Radon testing is the only way to know whether your home has high levels of radon, a radioactive gas that can cause lung cancer over time.
What is Radon and how does it get into your home?
Radon is a radioactive gas. It comes from the natural decay of uranium that is found in nearly all soils. It typically moves up through the ground to the air above and into your home through cracks and other holes in the foundation. Your home traps radon inside, where it can build up. Any home may have a radon problem. This means new and old homes, well-sealed and drafty homes, and homes with or without basements.
Radon from soil gas is the main cause of radon problems. Sometimes radon enters the home through well water.
Radon Gets In Through:
1. Cracks in solid floors
2. Construction joints
3. Cracks in walls
4. Gaps in suspended floors
5. Gaps around service pipes
6. Cavities inside walls
7. The water supply
The World Health Organization: “No Safe Levels Of Radon”
The WHO Handbook on Indoor Radon: A Public Health Perspective indicates that radon exposure is a major and growing public health threat in homes and recommends that countries adopt reference levels of the gas of 100 Bq/m3 which is equivalent to 2.7 pCi/L.
The EPA; Why Is Radon The Public Health Risk That It Is?
EPA estimates that about 20,000 lung cancer deaths each year in the U.S. are radon-related. Exposure to radon is the second leading cause of lung cancer after smoking. Radon is an odorless, tasteless and invisible gas produced by the decay of naturally occurring uranium in soil and water. Radon is a form of ionizing radiation and a proven carcinogen. Lung cancer is the only known effect on human health from exposure to radon in air. Thus far, there is no evidence that children are at greater risk of lung cancer than are adults.

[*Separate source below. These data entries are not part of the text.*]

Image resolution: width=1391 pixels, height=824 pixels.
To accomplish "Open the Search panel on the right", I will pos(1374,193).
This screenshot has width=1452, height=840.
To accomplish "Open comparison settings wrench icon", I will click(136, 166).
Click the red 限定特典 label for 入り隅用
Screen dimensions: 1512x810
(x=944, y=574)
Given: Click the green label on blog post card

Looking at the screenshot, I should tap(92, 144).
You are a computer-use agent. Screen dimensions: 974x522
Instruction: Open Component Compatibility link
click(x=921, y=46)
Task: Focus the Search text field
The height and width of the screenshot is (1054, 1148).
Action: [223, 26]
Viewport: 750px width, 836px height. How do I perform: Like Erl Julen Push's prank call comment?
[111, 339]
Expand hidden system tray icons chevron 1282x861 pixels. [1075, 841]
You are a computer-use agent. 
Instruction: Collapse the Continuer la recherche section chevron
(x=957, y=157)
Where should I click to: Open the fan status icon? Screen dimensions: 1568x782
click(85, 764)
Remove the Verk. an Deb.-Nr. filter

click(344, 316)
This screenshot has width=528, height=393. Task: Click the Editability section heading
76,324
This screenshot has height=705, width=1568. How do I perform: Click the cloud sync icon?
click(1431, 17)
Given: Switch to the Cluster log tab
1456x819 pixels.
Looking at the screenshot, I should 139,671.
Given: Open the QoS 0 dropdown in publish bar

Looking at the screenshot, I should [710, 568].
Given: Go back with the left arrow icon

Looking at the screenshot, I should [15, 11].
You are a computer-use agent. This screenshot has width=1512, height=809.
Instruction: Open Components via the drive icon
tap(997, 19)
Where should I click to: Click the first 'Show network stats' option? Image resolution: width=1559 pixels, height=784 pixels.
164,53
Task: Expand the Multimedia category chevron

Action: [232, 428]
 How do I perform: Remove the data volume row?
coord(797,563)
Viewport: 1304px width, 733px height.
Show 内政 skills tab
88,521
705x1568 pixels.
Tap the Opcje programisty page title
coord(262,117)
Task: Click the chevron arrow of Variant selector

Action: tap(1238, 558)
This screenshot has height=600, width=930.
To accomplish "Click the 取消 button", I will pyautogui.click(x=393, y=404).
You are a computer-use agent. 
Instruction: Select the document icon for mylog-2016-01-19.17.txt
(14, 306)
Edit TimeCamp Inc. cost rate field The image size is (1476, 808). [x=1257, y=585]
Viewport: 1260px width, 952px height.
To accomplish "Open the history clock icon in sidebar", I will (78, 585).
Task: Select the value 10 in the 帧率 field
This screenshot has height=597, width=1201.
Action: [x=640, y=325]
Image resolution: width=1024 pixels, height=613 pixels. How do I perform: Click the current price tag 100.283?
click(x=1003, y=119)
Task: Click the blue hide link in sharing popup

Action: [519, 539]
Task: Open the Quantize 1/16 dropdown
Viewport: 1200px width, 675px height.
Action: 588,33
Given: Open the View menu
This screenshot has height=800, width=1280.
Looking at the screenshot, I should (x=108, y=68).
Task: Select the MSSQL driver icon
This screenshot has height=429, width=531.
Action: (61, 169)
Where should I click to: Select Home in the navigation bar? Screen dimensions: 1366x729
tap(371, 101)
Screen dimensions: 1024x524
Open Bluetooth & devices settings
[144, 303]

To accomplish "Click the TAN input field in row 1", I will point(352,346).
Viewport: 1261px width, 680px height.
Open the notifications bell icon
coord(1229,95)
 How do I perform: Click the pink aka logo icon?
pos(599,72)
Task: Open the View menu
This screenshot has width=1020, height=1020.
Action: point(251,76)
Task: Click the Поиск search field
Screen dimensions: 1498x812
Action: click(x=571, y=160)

Radon in air is ubiquitous. Radon is found in outdoor air and in the indoor air of buildings of all kinds. EPA recommends homes be fixed if the radon level is 4 pCi/L (pico Curies per Liter) or more. Because there is no known safe level of exposure to radon, EPA also recommends that Americans consider fixing their home for radon levels between 2 pCi/L and 4 pCi/L. The average radon concentration in the indoor air of America’s homes is about 1.3 pCi/L. It is upon this level that EPA based its estimate of 20,000 radon-related lung cancers a year upon. It is for this simple reason that EPA recommends that Americans consider fixing their homes when the radon level is between 2 pCi/L and 4 pCi/L. The average concentration of radon in outdoor air is .4 pCi/L or 1/10th of EPA’s 4 pCi/L action level.
Should You Test For Radon?
The US EPA, Surgeon General, American Lung Association, American Medical Association, and National Safety Council recommend testing your home for radon because testing is the only way to know your home’s radon levels.